Sia in Au plaisir de Dieu che in Casa Trelawney, i veri protagonisti non sono in carne e ossa, ma in muratura. Per Jean d'Ormesson c'è il castello di Plessis-lez-Vaudreil, il nido della tribù, il centro della sua lunga cronaca; il luogo dove, fin quando vive il patriarca Sosthène, tutti tornano per morire, in una delle sue 365 stanze, riconciliandosi, almeno «in articulo mortis», con passato e tradizione. Trelawney, il più grande castello della Contea di Cornovaglia, ha anch'esso una stanza per ogni giorno dell'anno ma, in ossequio a una crudele tradizione inglese, non attira, piuttosto respinge i componenti della famiglia. L'aristocratica dimora, infatti, si tramanda ai primogeniti, escludendo tutti gli altri dall'asse ereditario e allontanandoli fisicamente dal centro del comando. Il che è anche pratica sciocca, poiché esclude la selezione meritocratica. Trelawney conserva tracce delle bizzarrie dei ventiquattro conti succedutisi al comando nei secoli, nella difformità degli stili e nei suoi oltre sei chilometri di corridoi. Gli ultimi otto conti si sono particolarmente distinti per inettitudine e dissolutezza, il fisco ha terminato di rovinare la famiglia, trasformatasi in una cooperativa di infelici. I vecchi Enyon e Clarissa fingono che i fasti del passato non siano scomparsi; il figlio Kitto, a capo di un istituto di credito, inanella errori finanziari, diventando, suo malgrado, uno dei protagonisti della crisi del 2008; la sorella Blaze sarebbe in grado di risollevare le sorti del castello, ma è stata esclusa e lavora alla City; Jane, che Kitto ha sposato per denaro, dopo aver perduto la sua dote, è ridotta al ruolo di badante dei suoceri e governante degli insopportabili figlioli. Cui, a complicar la vita, si aggiunge Ayesha, la bellissima figlia diciannovenne della defunta Anastasia - più che una vecchia amica di casa Trelawney, che avrà un ruolo molto importante in tutta la storia.
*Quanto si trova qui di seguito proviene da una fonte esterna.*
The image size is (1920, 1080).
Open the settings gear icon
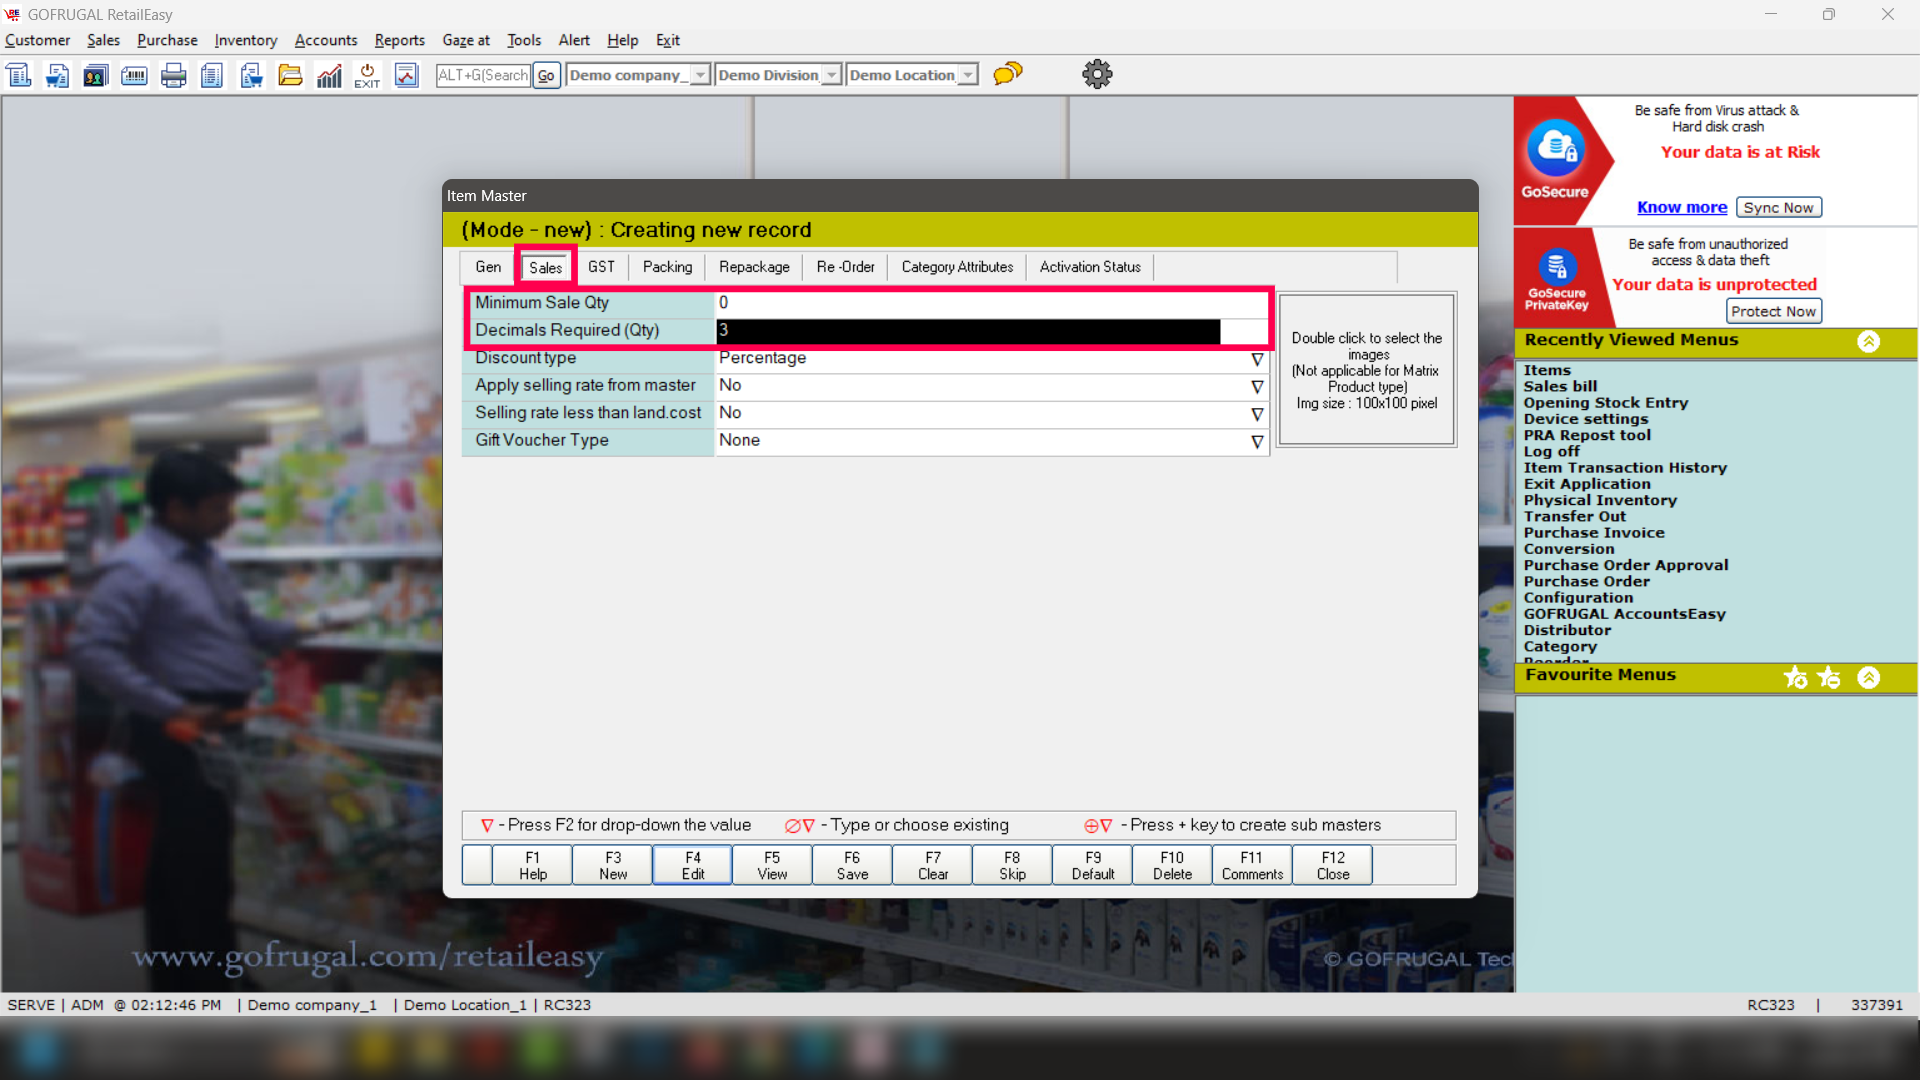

Una tragedia, che l'autrice trasforma in brillante commedia sociale. La casa vive di vita autonoma. Anche adesso che i curatissimi giardini si sono inselvatichiti, e l'edera avanza sfondando tutte le finestre, il castello ha in sé la forza per risorgere. Adesso, il ruggito possente dei Trelawney si è ridotto a un piagnucolio e la decadenza del castello costituisce un'attrattiva per turisti... I borghesi e tutti coloro che sono stati sottoposti ai conti, adesso godono nell'ascoltare dalla viva voce della vecchia Clarissa, agghindata come una Gloria Swanson di Viale del tramonto, i pettegolezzi e le storie segrete di una grande famiglia. È una nemesi di grande efficacia e potente ironia.